▶ Task directions: Please restate exactly what appears in the records below from the first line to the line where "Given: Click the EDITOVAT NABÍDKU button" is, that line included.
(Information provided begins)
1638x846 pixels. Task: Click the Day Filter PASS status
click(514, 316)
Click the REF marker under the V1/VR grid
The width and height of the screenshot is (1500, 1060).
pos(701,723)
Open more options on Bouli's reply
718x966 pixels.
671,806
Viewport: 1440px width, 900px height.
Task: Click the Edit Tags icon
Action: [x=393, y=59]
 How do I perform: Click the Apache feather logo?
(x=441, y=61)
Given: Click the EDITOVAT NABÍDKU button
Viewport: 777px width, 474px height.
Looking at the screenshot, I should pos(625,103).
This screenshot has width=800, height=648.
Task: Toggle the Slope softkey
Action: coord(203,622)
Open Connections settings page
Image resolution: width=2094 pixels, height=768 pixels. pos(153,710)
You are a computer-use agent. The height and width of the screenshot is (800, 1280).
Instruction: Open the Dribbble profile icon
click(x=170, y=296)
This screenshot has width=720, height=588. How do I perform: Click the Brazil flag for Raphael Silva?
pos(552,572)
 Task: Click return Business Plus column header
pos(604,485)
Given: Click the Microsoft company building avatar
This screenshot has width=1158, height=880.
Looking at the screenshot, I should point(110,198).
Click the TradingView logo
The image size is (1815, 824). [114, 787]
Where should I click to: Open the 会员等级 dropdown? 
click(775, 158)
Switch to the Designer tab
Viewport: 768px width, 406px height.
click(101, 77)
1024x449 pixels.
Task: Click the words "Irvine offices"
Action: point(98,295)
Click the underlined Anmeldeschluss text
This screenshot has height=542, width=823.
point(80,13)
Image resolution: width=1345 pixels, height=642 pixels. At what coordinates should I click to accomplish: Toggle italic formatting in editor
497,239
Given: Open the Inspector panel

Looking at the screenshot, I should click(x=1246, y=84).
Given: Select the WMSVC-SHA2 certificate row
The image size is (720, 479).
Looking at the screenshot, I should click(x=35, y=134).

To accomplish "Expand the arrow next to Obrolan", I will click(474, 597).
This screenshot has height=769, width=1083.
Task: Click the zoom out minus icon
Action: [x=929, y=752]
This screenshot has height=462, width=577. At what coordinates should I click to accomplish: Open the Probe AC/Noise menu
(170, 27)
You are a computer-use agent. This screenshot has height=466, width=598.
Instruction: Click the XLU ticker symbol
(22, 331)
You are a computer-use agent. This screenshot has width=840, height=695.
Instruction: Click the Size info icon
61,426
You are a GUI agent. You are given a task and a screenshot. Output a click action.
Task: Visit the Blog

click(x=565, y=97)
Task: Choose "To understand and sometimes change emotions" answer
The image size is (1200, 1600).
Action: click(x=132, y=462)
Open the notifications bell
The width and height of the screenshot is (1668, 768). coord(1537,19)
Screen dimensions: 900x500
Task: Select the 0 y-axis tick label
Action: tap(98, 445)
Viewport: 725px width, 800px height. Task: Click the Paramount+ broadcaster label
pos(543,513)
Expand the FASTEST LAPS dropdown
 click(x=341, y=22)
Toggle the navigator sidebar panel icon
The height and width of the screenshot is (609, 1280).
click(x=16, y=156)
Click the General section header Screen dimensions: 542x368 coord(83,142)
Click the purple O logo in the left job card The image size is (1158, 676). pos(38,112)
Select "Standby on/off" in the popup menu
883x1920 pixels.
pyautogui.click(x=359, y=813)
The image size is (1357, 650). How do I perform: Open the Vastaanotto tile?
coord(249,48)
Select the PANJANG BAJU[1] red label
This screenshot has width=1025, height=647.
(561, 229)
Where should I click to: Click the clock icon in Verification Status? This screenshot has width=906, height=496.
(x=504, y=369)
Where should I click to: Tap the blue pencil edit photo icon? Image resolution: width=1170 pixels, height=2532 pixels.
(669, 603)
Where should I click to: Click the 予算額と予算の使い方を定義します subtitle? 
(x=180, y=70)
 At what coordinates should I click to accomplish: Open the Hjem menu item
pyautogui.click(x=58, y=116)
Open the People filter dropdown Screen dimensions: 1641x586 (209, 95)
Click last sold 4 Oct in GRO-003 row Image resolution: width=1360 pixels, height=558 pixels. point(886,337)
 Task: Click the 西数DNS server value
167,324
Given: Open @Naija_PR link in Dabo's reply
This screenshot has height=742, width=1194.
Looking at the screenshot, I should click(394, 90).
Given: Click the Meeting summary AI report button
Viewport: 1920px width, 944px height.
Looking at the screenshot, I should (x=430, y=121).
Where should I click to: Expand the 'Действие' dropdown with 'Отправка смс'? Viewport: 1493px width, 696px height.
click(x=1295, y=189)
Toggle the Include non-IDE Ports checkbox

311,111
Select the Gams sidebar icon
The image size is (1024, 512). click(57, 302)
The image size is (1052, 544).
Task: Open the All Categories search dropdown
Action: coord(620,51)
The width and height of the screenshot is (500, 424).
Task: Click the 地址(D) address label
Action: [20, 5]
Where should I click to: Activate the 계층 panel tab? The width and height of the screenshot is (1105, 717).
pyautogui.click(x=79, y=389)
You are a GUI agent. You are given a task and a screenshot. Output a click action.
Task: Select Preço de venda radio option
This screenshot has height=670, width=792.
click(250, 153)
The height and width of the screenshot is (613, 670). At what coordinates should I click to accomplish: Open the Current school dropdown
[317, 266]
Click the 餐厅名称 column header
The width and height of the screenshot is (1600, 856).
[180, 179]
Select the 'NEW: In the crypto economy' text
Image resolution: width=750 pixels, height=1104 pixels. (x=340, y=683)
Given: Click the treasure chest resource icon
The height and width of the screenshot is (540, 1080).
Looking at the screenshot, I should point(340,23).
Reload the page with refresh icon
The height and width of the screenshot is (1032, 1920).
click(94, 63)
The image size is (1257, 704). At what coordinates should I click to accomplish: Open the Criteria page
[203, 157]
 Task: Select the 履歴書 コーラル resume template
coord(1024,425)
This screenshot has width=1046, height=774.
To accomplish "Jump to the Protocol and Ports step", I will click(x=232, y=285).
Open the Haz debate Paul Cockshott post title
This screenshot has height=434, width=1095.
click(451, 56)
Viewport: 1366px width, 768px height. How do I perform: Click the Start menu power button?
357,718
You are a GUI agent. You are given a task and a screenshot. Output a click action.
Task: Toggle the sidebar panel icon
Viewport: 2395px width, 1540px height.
(Information provided ends)
▶ Expected answer:
1638x846 pixels. Task: Click the Day Filter PASS status
click(514, 316)
Click the REF marker under the V1/VR grid
The width and height of the screenshot is (1500, 1060).
pos(701,723)
Open more options on Bouli's reply
718x966 pixels.
671,806
Viewport: 1440px width, 900px height.
Task: Click the Edit Tags icon
Action: [x=393, y=59]
 How do I perform: Click the Apache feather logo?
(x=441, y=61)
Given: Click the EDITOVAT NABÍDKU button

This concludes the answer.